Latin amo “I love” gives us a wealth of names, both masculine and feminine. The participle amandus/amanda ‘meant to be loved’ becomes Amant and Amanda, and the adjective amatus/amata ‘loved, beloved’ gives rise to Amat and Amata. On the active side of things, amator ‘lover’ turns into the name Amadore. From the Old French development of the Latin root, we have Ami and Amy, and then finally there are the compounds: Amadeus ‘beloved by God’ is wholly Latin, while the lovely Amadilde displays the unusual combination of a Latin prototheme with a Germanic deuterotheme.

Latin carus/cara ‘dear, beloved, loved’ was popular in Italian developments, including Caro and Cara simpliciter, and the compounds Bellacara, Carabella, Caradonna, and Deocar. The superlative form of the adjective is found in Carissima.

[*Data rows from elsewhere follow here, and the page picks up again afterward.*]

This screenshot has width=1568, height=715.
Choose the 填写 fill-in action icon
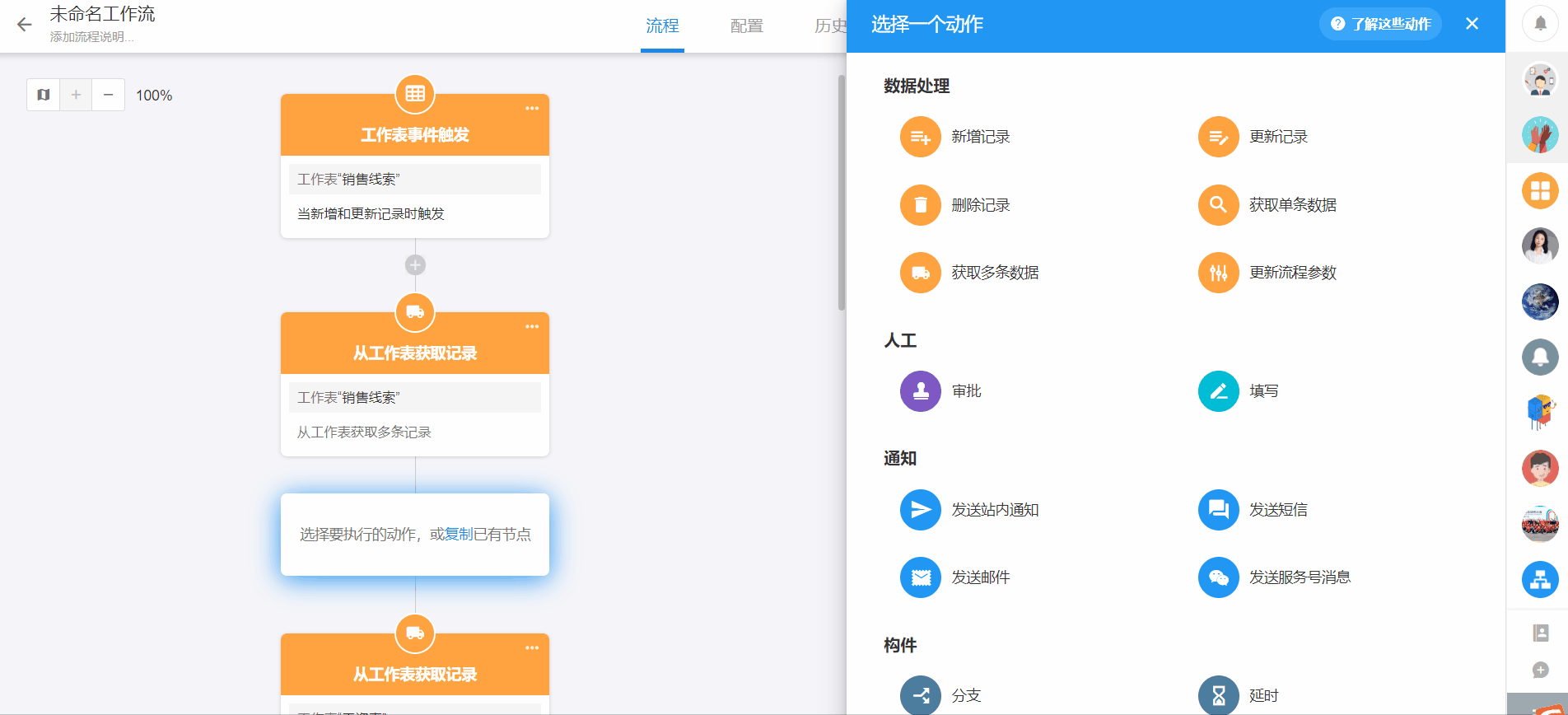click(1218, 391)
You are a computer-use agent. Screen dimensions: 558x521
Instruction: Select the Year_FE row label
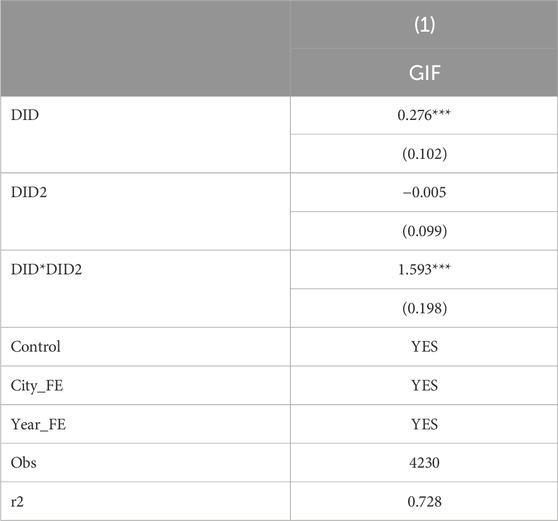(x=38, y=425)
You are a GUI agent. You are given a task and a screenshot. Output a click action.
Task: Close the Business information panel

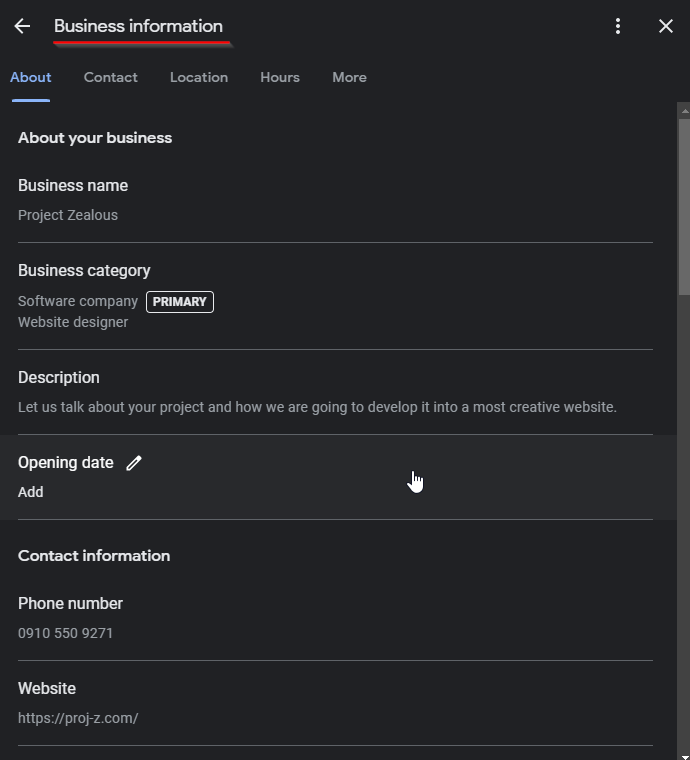pos(666,27)
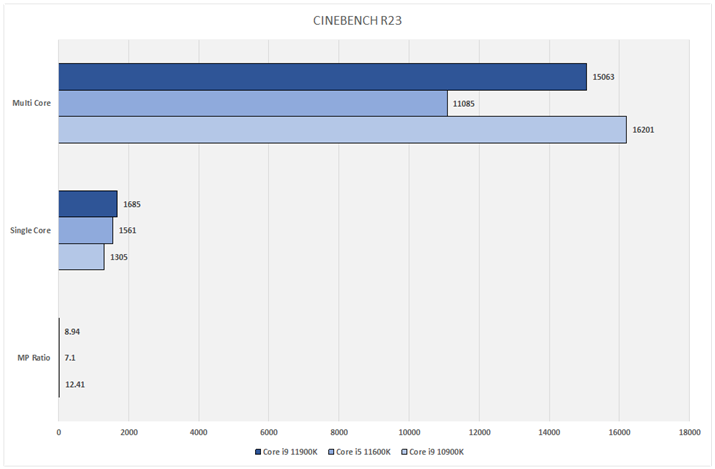Select the 8.94 MP Ratio data label

(72, 331)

Finally, the Latin goddess name Venus is the root of the name Venerio (and also the word ‘venereal’, so we wouldn’t recommend this option to anyone seeking a name for their baby.)

Celtic

The root of the romantic Welsh name Angharad is a Proto-Celtic word for ‘love’.

The Old Breton word cum can mean both ‘gentle’ and ‘beloved’, and appears in the name Iarncum.

Hebrew

In rare cases, the name Dodo can derive from a Hebrew word meaning ‘beloved’. A more well-known Hebrew name with this meaning is David.

Slavic

The Slavic element drag, drog, drah ‘precious, beloved’ is a popular theme, found in Dragoslav.

Germanic

Old English is where we must turn for names of deriving from a Germanic element meaning love, specifically, lēof ‘dear, loved’. Here on the feminine side we have Loveday as well as, possibly, Lovewell, though the origin of the later is uncertain, and on the masculine side Lefchild, Lefsy, Lefward, and Lefwin.

Greek

Finally, we have two names incorporating Greek φίλος ‘dear, loved, loving’: Philip and Theophilus.

Happy Valentine’s Day!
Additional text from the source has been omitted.